Er vermutet, dass die Rückfälle auch dadurch entstehen könnten, dass sich Bakterien in den Zellwänden der Blase «verstecken», die dann weder von den Antibiotika noch von Phagen entdeckt werden und zum Rückfall führen können. «Früher hat man geglaubt, dass der Urin in der Blase steril ist, heute wissen wir, dass auch die Blase ein Mikrobiom hat, dass bei gesunden Menschen dafür sorgt, dass es zu keiner Entzündung kommt», sagt Kessler und arbeitet seit Sommer 2023 an einem weiteren, vom The LOOP Zurich geförderten Projekt, mit dem Kürzel «mTORUS» (Microbiome-based Therapeutic Options for Recurrent Urinary Symptoms). Beim mTORUS-Projekt wird eine «Push-Pull»-Strategie verfolgt. So werden zum einen gentechnisch veränderte Bakteriophagen zur lokalen Beseitigung von Krankheitserregern eingesetzt und zum anderen ein gesundes Mikrobiom in die Blase transplantiert, um einen stabilen lokalen immunologischen Status wiederherzustellen.
Diese neue mTORUS-Studie schliesst unter anderem Patient:innen mit Harnwegsinfekten, Blasenkrebs, Patient:innen ohne erkennbare Symptome oder Gesunde ein. «Auf dieser Grundlage werden wir viele Untersuchungen durchführen und somit viele Daten sammeln», sagt Kessler. «Diese Daten in Kombination mit hochentwickelten Computermodellen bilden die Grundlage für unsere Forschung zur Blasengesundheit». So schaffen die Forschenden die Basis für eine präzisionsmedizinische Behandlung.

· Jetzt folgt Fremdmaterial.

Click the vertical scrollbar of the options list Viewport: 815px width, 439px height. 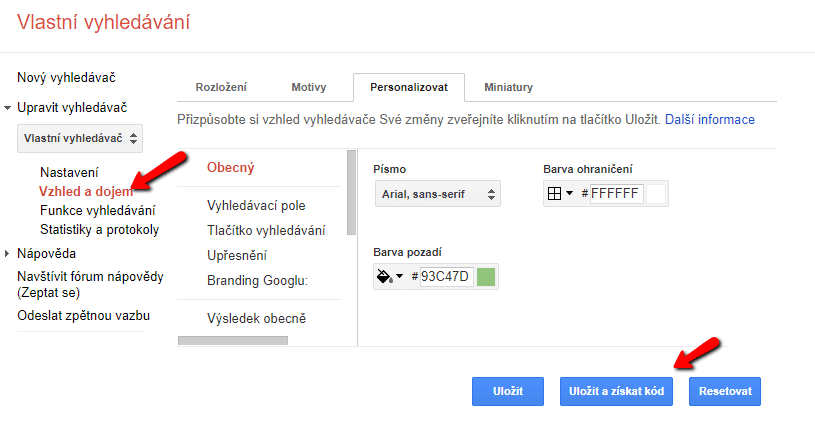pos(351,193)
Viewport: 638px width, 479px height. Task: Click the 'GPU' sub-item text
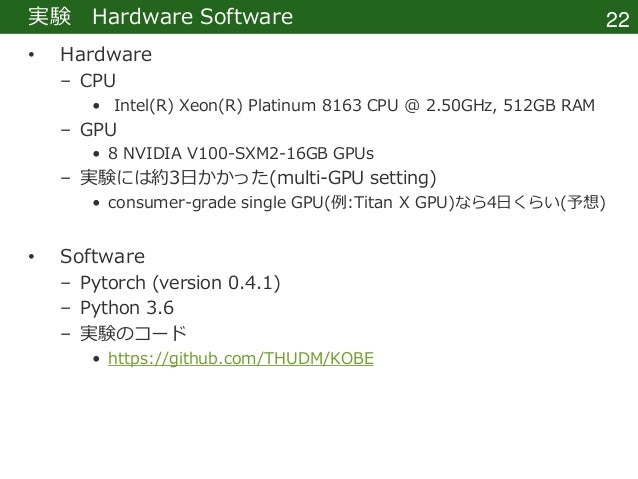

«In Zukunft können Erkenntnisse über das Mikrobiom der Blase, die Wirkung der Phagen, als auch die begleitende Diagnostik Patient:innen in Zürich und weltweit dabei helfen, sich aus der chronischen Abhängigkeit von Antibiotika zu befreien und eventuell sogar Krankheiten vorzubeugen, bevor sie beginnen oder zu einem ernsten Verlauf führen», hofft Kessler. «Diese Erkenntnisse könnten auch auf andere bakterielle Infektionen sowie auf systemische Entzündungskrankheiten und eventuell Blasenkrebs ausgedehnt werden. Doch es braucht noch weitere Forschung, bis die Phagen und die Erkenntnisse über das Mikrobiom der Blase ihre heilsame Wirkung bei den Patient:innen entfalten können», sagt Kessler.